Disaffected Democrats, and Republicans looking to give President Obama a headache, have an eccentric presidential candidate running as a Democrat they can support: satirist Vermin Supreme.
This isn’t the first campaign for Vermin Supreme — his actual name, as it appears on ballots. For years he has provided offbeat humor and commentary in his runs for public office.
Vermin told The Daily Caller he doesn’t know if Obama and Democratic National Committee chair Debbie Wasserman Schultz “are quaking in their panties,” but said “they are certainly declining my demand to a debate.”

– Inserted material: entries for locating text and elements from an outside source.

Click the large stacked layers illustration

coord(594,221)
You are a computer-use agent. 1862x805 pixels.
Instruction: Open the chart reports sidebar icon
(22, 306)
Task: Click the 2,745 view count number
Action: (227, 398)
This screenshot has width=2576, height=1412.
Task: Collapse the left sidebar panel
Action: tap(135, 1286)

He is participating in a lesser-known candidates debate Friday with anti-abortion activist Randall Terry, who is also running as a Democrat. Vermin said that, himself aside, Terry is obviously the biggest vermin running for office.
“I have, in any case, offered the opportunity to disillusioned Dems in New Hampshire to make a real statement this election season,” said Vermin.
He hopes that conservative radio host Rush Limbaugh will provide some much-needed support. “Hopefully, Rush will mobilize his Ditto Heads to vote for me,” said Vermin, making a reference to Limbaugh’s “Operation Chaos” plan to convince conservatives to vote for Hillary Clinton in 2008 in order to extend the Democratic primary season.
Vermin is campaigning on several overlooked policy issues.
“The single most important issue in America today: the lack of strong mandatory tooth-brushing laws,” he said. “The other single most important issue in America today: zombie preparedness. The third single most important issue in America today: time travel research. The fourth single most important issue in America today: the FREE Ponies for all Americans Jobs Act, a.k.a. the National Identification Pony Program.”
After an unsuccessful Republican bid for president in 2008, Vermin decided to switch parties.
“As a rule, I feel more comfortable on the Republican slate,” he said. “This election year, however, I thought long and hard. I polled my constituents. Some seriously disagreed with my decision to change parties, but I became convinced it was a matter of principle.
“In the end, I felt it was my duty as an American to offer the president a credible primary challenge in New Hampshire,” said Vermin. “I also felt it important to offer disaffected DemocRATs [sic], a choice on their ballot that is clearly a message vote.”
“I was a RINO, now I’m a DINO,” Vermin quipped.
“I’m going to switch back right after the primary, maybe even before, just to throw a curve ball. Quite frankly, my constituency crosses a very wide swath of the political spectrum. My camPAIN [sic] transcends political parties, and political panties for that matter.”
In 2008 Vermin, upset by being “ignored,” put his megaphone to a window in Manchester, New Hampshire, behind which Fox News pollster Frank Luntz was conducting a debate focus group. “I can see you Bobbie! You can’t ignore me,” he shouted at columnist Robert Novak, as Ron Paul supporters put signs in other windows.
“It is only the dogmatic, and the humorless, that don’t succumb to my charm,” said Vermin.
Taking a serious tone, Vermin noted that people are disillusioned with the Obama presidency. “When you create Hope in people, you create expectations,” he said. “When you do not fulfill those expectations, when the change becomes more of the same old, same old, the Hope that was created can only turn to anger, frustration and bitter disappointment.”
Vermin believes that “it will be the amazing success of his campaign message of Hope in ’08 that will cost him votes in ’12. That is why I am the ‘Candidate of No Hope, No Change, and Bitter Disappointment!'”
Obama supporters can take solace, however, in the fact that Vermin won a mere 43 votes in the 2008 New Hampshire Republican primary. Without Limbaugh using his megaphone, his chances look slim.
Limbaugh did not respond to TheDC’s request for comment.
A more serious attempt to recruit a primary challenger to President Obama fizzled when New Hampshire’s deadline for candidate filing was moved forward, an action that four-time independent presidential candidate Ralph Nader said “pulled the rug from under us.”